**Assignment**
Take the line that holds "Switch to the Headers tab" and every line after it to the end of the entries, and repeat them exactly without the pictures.

**Record excerpts**
□ □ □
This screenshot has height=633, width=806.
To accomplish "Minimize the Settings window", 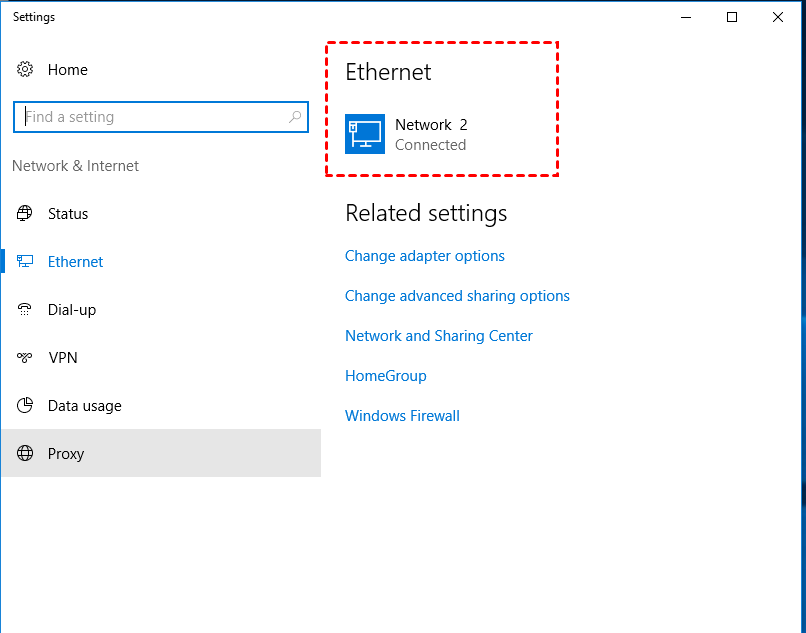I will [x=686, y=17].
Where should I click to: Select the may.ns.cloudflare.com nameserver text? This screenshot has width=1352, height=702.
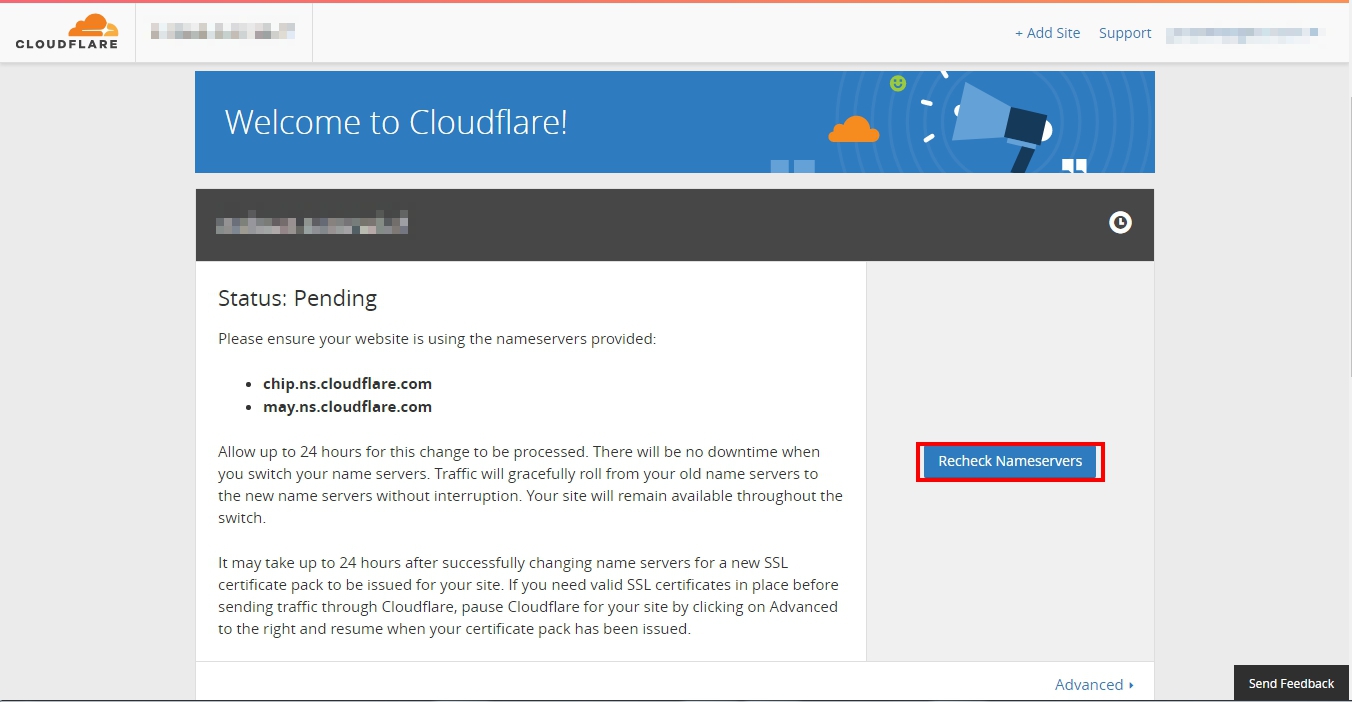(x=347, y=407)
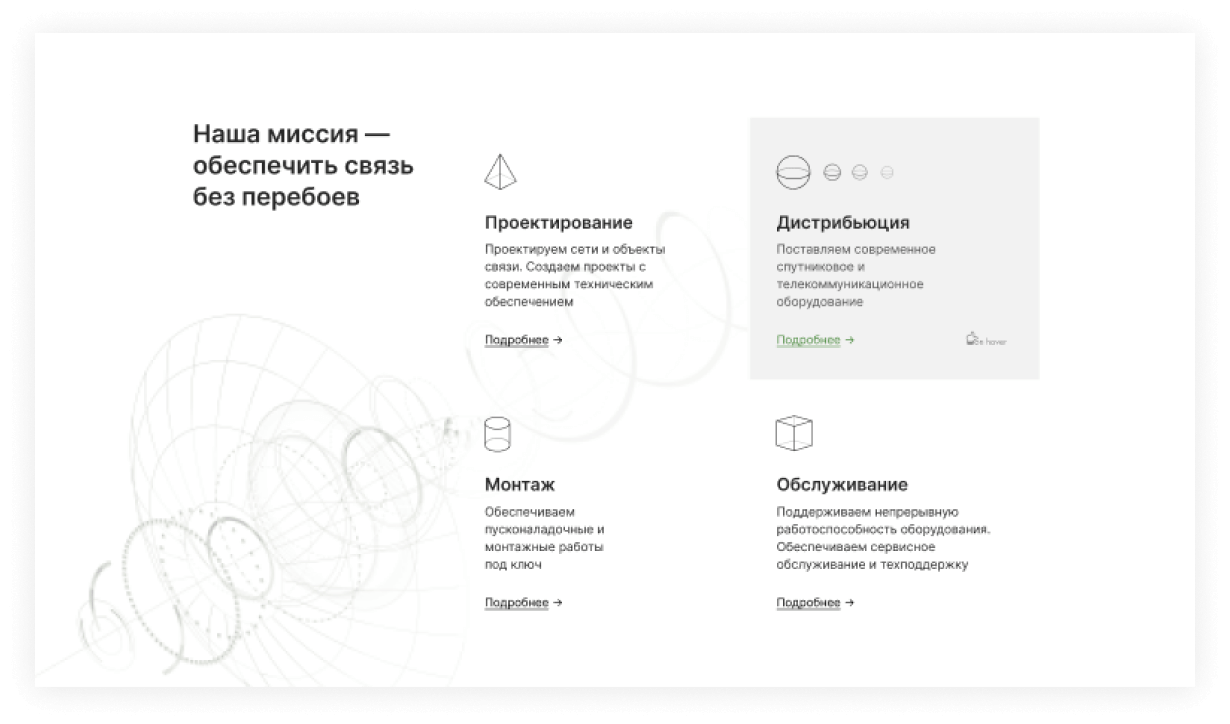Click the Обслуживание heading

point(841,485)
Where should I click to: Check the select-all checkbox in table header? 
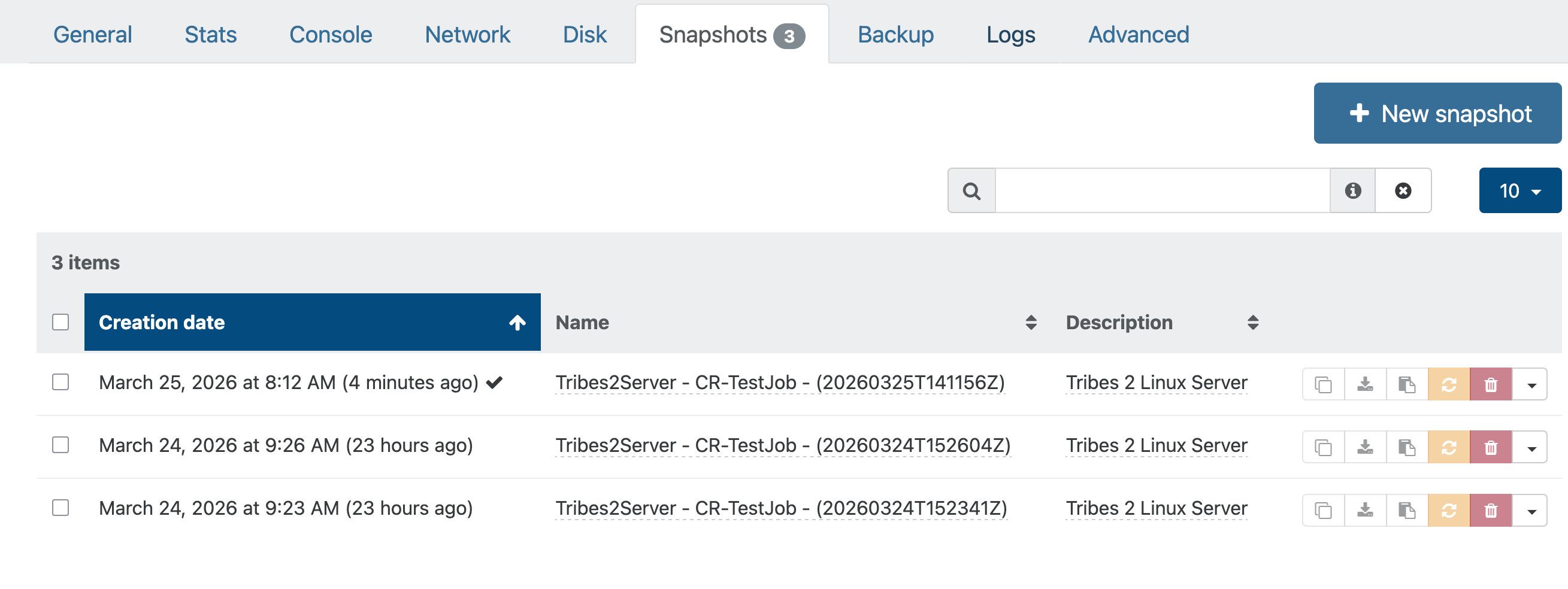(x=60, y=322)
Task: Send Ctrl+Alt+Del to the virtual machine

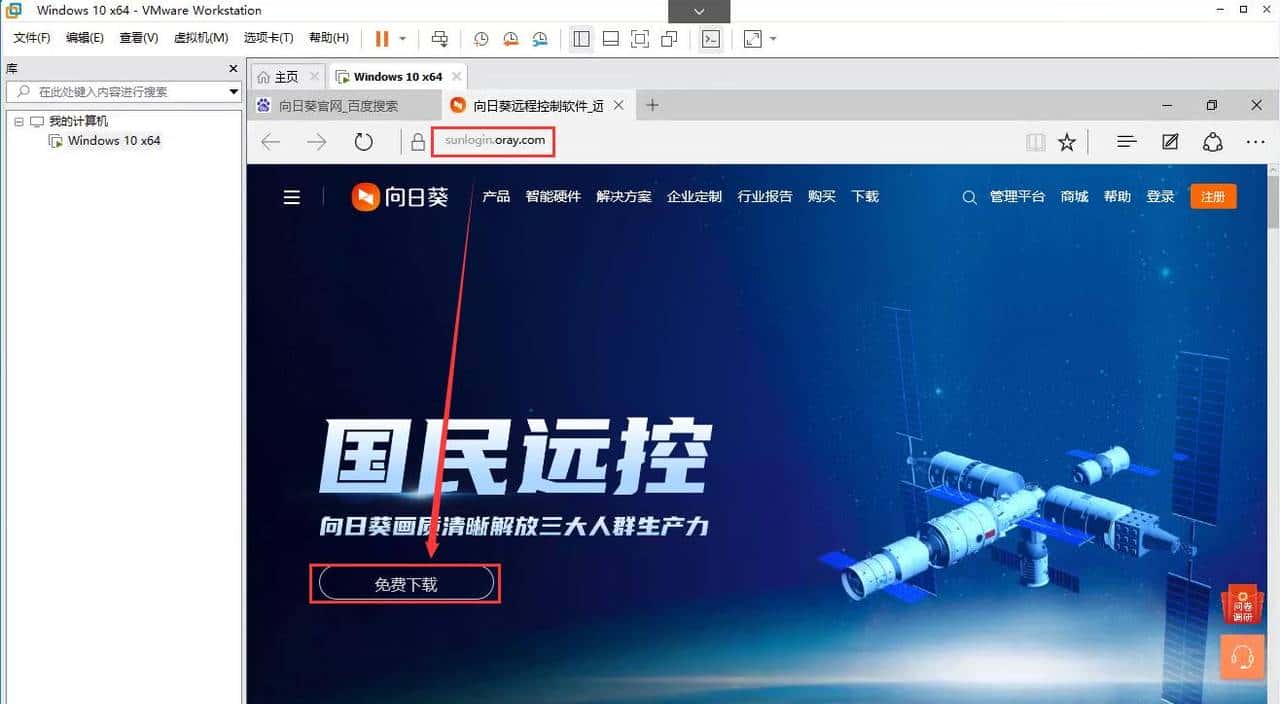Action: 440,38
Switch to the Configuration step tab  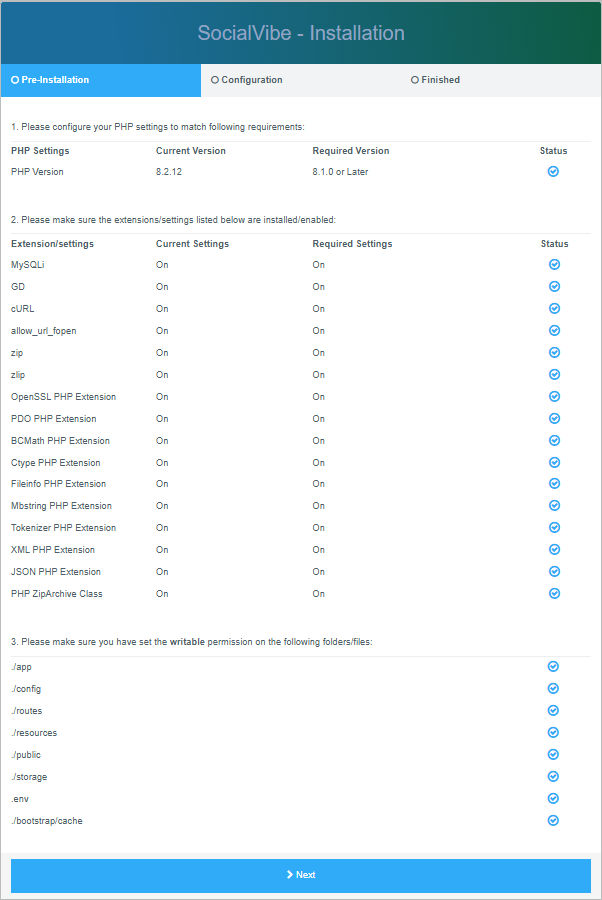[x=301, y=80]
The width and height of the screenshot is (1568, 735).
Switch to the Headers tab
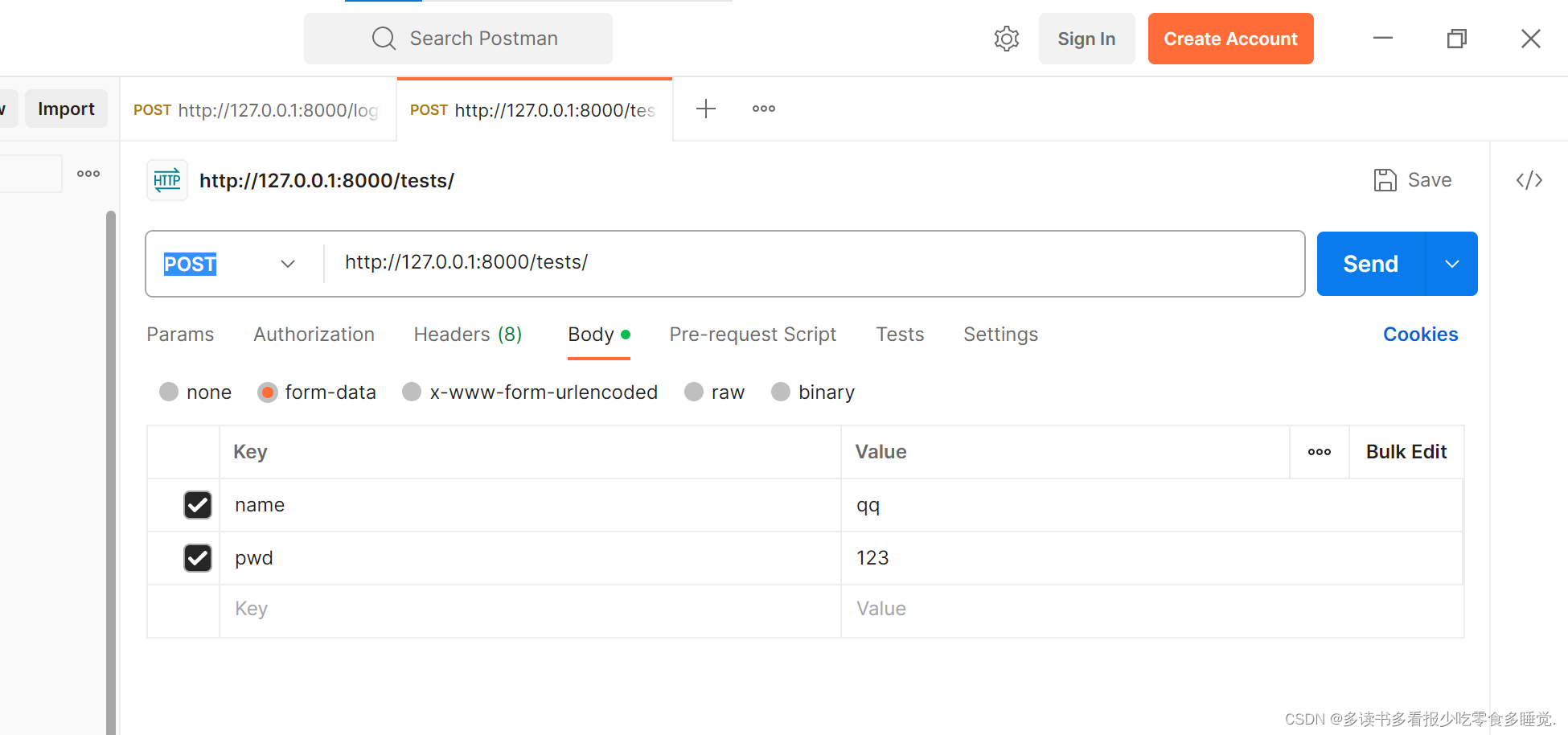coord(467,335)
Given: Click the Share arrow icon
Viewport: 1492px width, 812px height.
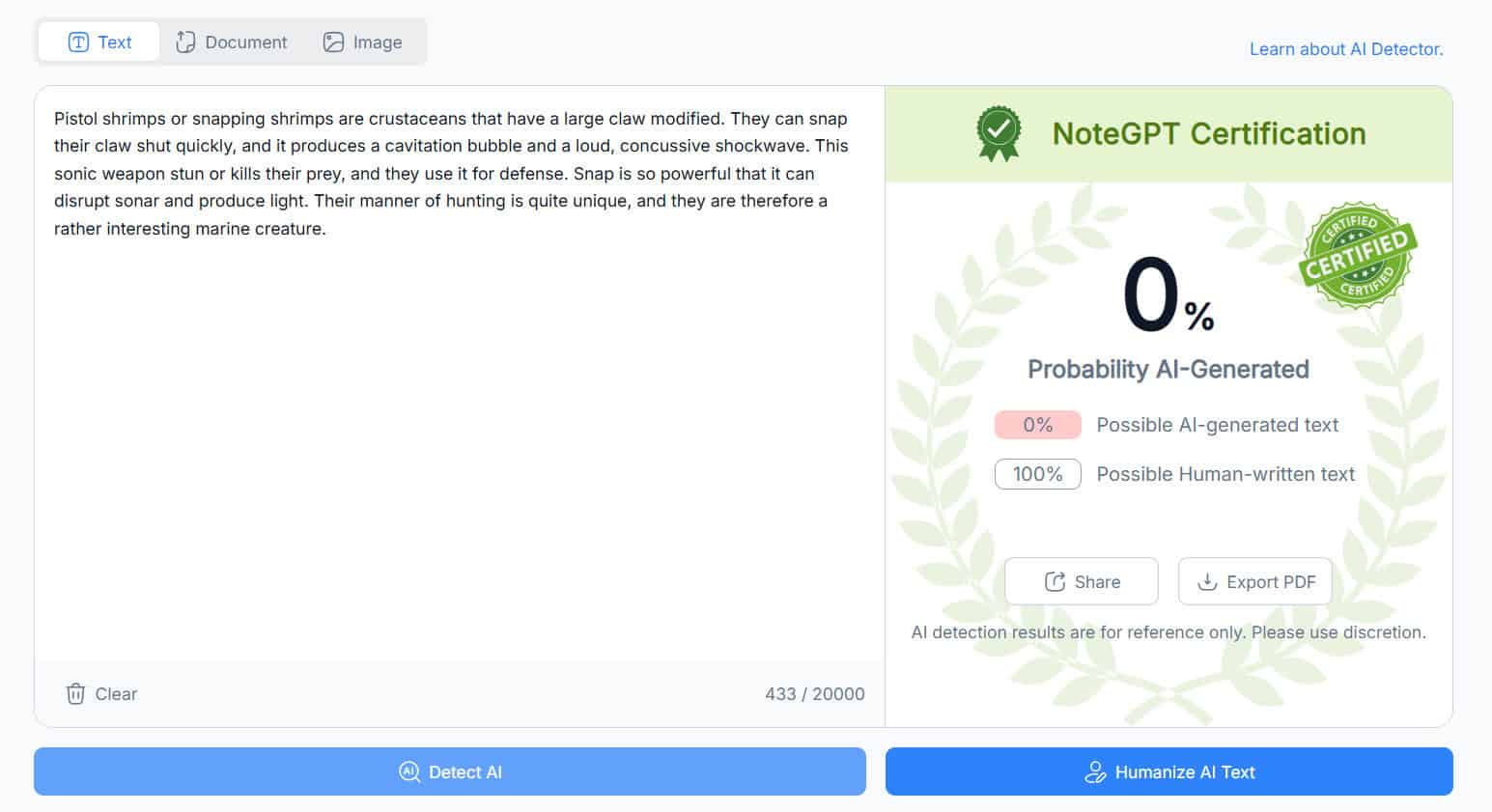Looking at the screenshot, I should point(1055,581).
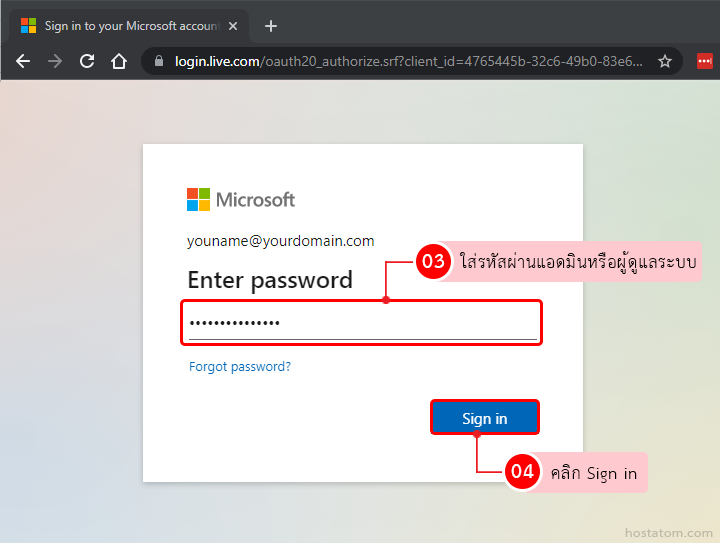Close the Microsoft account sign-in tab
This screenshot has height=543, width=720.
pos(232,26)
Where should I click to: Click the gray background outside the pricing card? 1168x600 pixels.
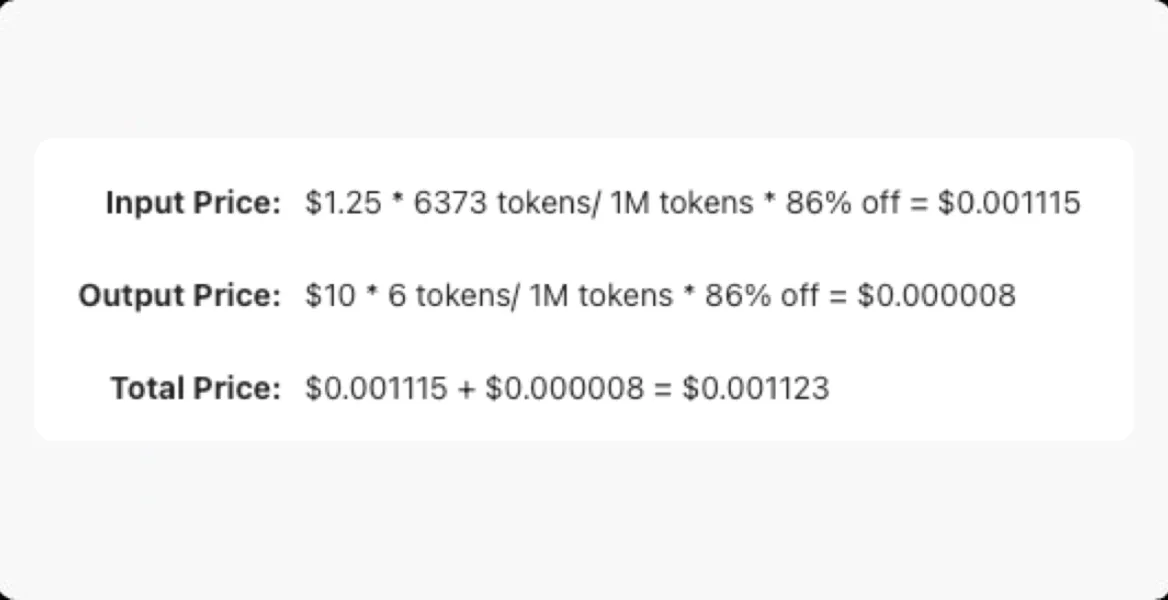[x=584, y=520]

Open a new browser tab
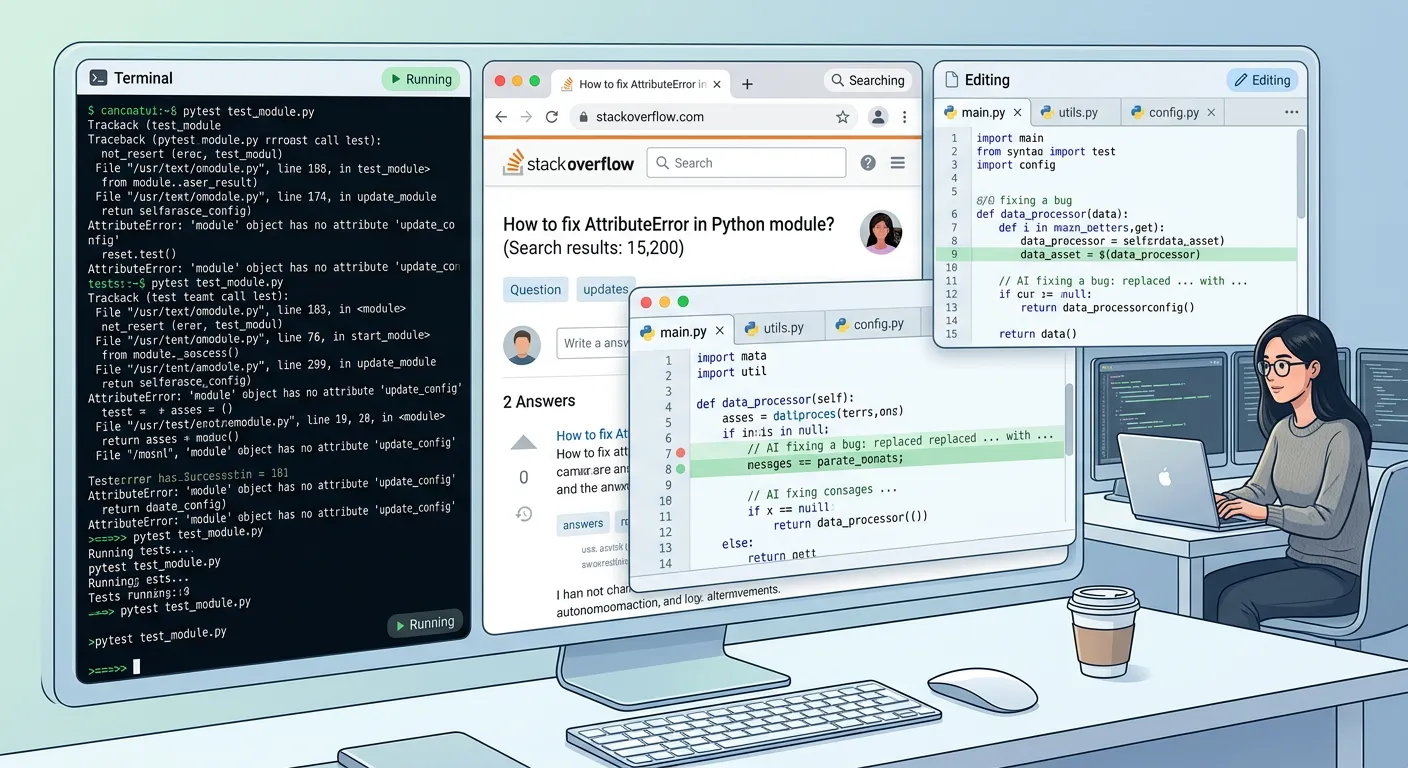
□ □ □
**Written solution**
Switch to the Headers tab
coord(467,335)
Given: Click the Share arrow icon
Viewport: 1492px width, 812px height.
Looking at the screenshot, I should point(1055,581).
Close the Microsoft account sign-in tab
This screenshot has height=543, width=720.
pos(232,26)
Where should I click to: Click the gray background outside the pricing card? 1168x600 pixels.
[x=584, y=520]

Open a new browser tab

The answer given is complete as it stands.